Author | : Alkeline van Lenning |
Publisher | : |
Total Pages | : 216 |
Release | : 1997 |
Genre | : Social Science |
ISBN | : |
Download Feminist Utopias in a Postmodern Era Book in PDF, ePub and Kindle
There is a respectable feminist tradition in utopian thought. Dreams and fantasies about gender-equal, women-friendly or female-dominated worlds have been formulated abundantly. However, utopian thinking has also met with severe criticism. By definition, utopias were said to be too idealistic, and of little use in the process of societal change. More recently, it has been stressed that the concept of utopia has been superseded by postmodern awareness, in which general explanations of gender inequality (and, along with them, general utopian views) are disqualified to the benefit of more local and more specific theories. In this book, the reader will find not one general, broadly defined utopia, but instead, a wide array of more or less specific, feminist utopias.
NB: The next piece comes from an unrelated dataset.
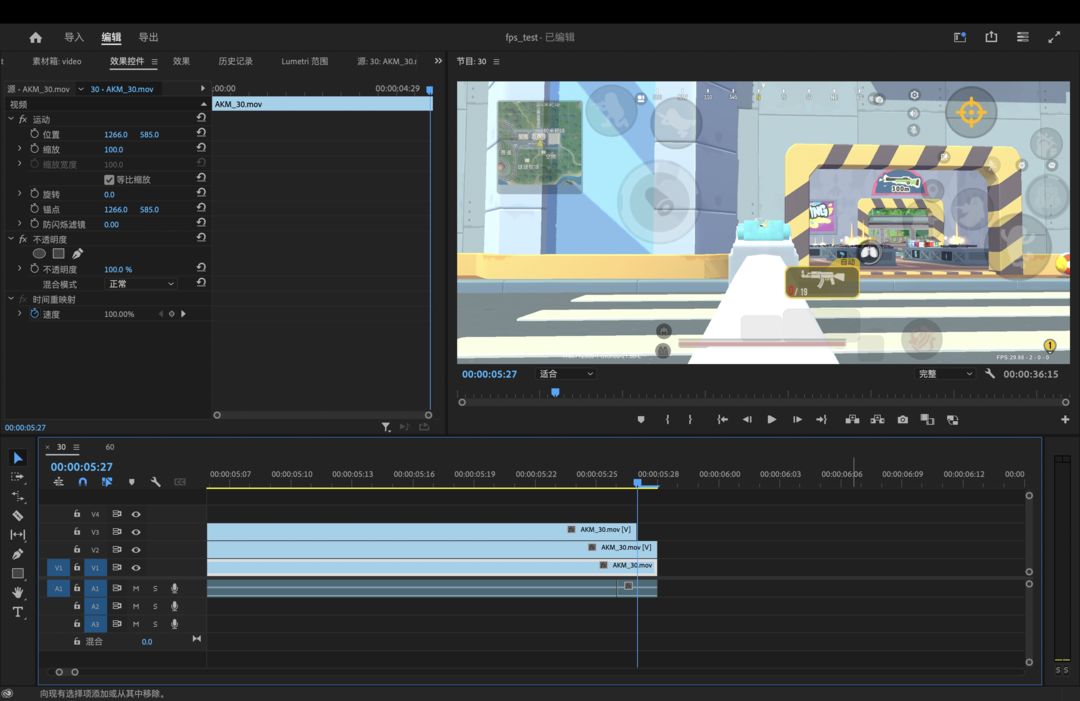Click the program monitor playhead on scrub bar
The image size is (1080, 701).
click(x=555, y=393)
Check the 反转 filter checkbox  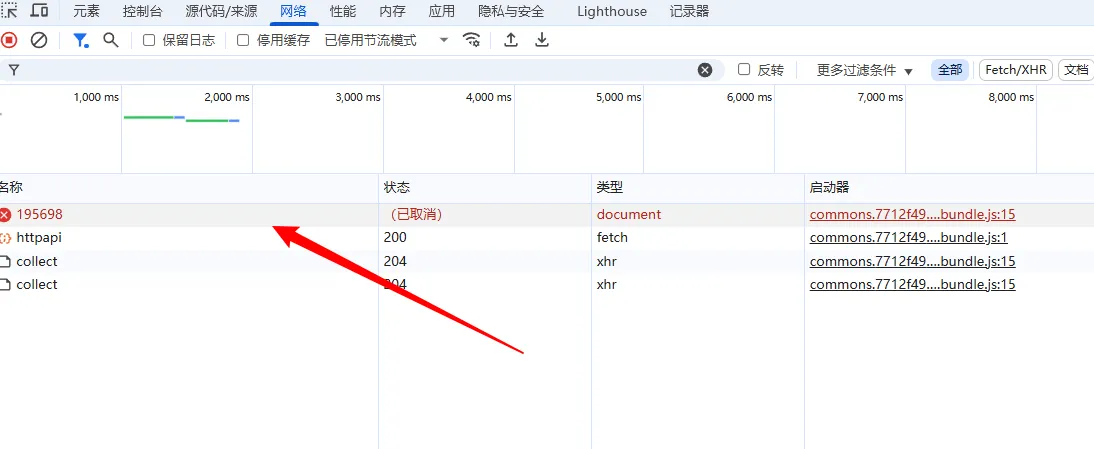(x=744, y=70)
Utopias are viewed as preliminary and imaginary goals from which present situations can be revalued and from which strategies for change can be developed. As such, utopias have not lost their significance.
Author | : Angelika Bammer |
Publisher | : Routledge |
Total Pages | : 204 |
Release | : 1991 |
Genre | : Literary Criticism |
ISBN | : 0415015189 |
Download Partial Visions Book in PDF, ePub and Kindle
Bammers book traces the radical utopianism of feminist politics in Euro-American, French and German women writers of the 1970s. She argues that feminist utopianism is not just visionary, but myopic - ie time and culture-bound - as well.
Author | : Tatiana Teslenko |
Publisher | : Routledge |
Total Pages | : 363 |
Release | : 2003-08-19 |
Genre | : Literary Criticism |
ISBN | : 1135885168 |
Download Feminist Utopian Novels of the 1970s Book in PDF, ePub and Kindle
This book presents an exploration of the reinvented utopia that provided second-wave feminists of the 1970s with a conceptual space to articulate the politics of change. Tatiana Teslenko argues that utopian fiction of this decade offered a means of validating the personal as well as the political, and of criticizing a patriarchal social order. Teslenko reveals feminists' attempt through fiction to envision a new political order.